Drug updated on 9/4/2024
Dosage Form | Tablet (oral; 200 mg) |
Drug Class | Kinase inhibitors |
Ongoing and Completed Studies | ClinicalTrials.gov |
Indication
- Indicated for the treatment of adult patients with hormone receptor (HR)-positive, human epidermal growth factor receptor 2 (HER2)-negative advanced or metastatic breast cancer in combination with an aromatase inhibitor as initial endocrine-based therapy.

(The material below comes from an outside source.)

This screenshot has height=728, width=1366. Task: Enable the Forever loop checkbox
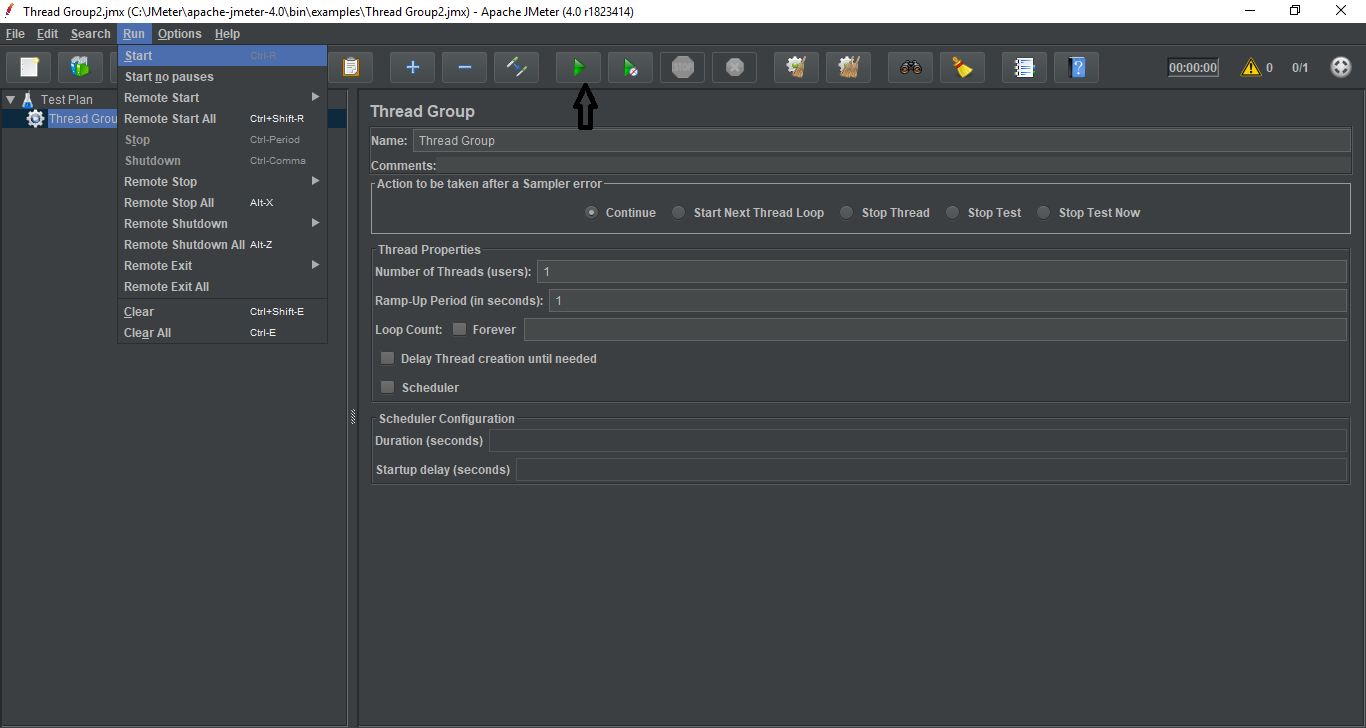coord(460,330)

- Indicated for the treatment of adult patients with hormone receptor (HR)-positive, human epidermal growth factor receptor 2 (HER2)-negative advanced or metastatic breast cancer in combination with fulvestrant as initial endocrine-based therapy or following disease progression on endocrine therapy in postmenopausal women or in men.
Latest News
Summary
- Kisqali (ribociclib) is indicated for the treatment of adult patients with hormone receptor (HR)-positive, human epidermal growth factor receptor 2 (HER2)-negative advanced or metastatic breast cancer in combination with an aromatase inhibitor as initial endocrine-based therapy and for the treatment of adult patients with hormone receptor (HR)-positive, human epidermal growth factor receptor 2 (HER2)-negative advanced or metastatic breast cancer in combination with fulvestrant as initial endocrine-based therapy or following disease progression on endocrine therapy in postmenopausal women or in men.
- This summary is based on the review of 10 systematic review(s)/meta-analysis(es). [1-10]

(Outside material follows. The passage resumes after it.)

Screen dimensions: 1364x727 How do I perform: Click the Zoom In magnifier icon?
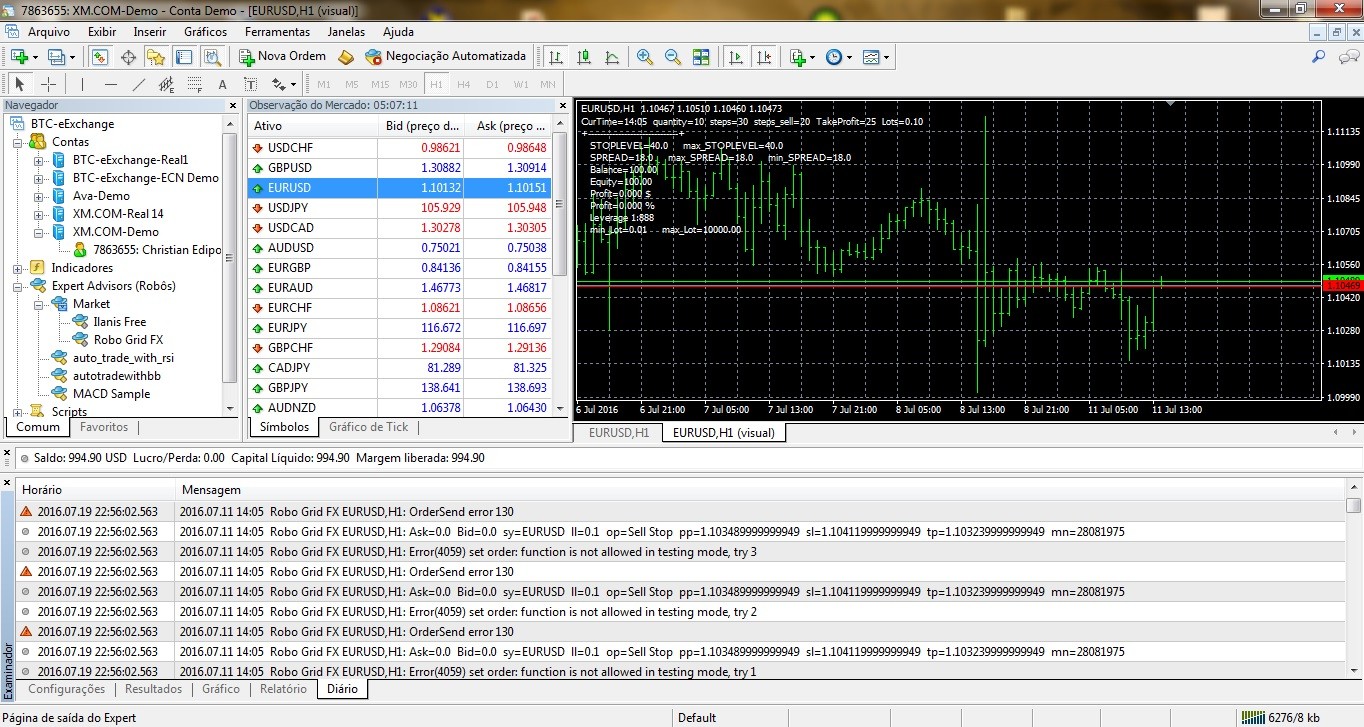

- CDK4/6 inhibitors (ribociclib, palbociclib, and abemaciclib) combined with endocrine therapy significantly improved progression-free survival (PFS) and overall survival (OS) in patients with HR+/HER2- advanced breast cancer compared to endocrine therapy alone. Specific combinations showed varied outcomes: abemaciclib + letrozole had the most favorable PFS, while ribociclib + fulvestrant yielded the best OS.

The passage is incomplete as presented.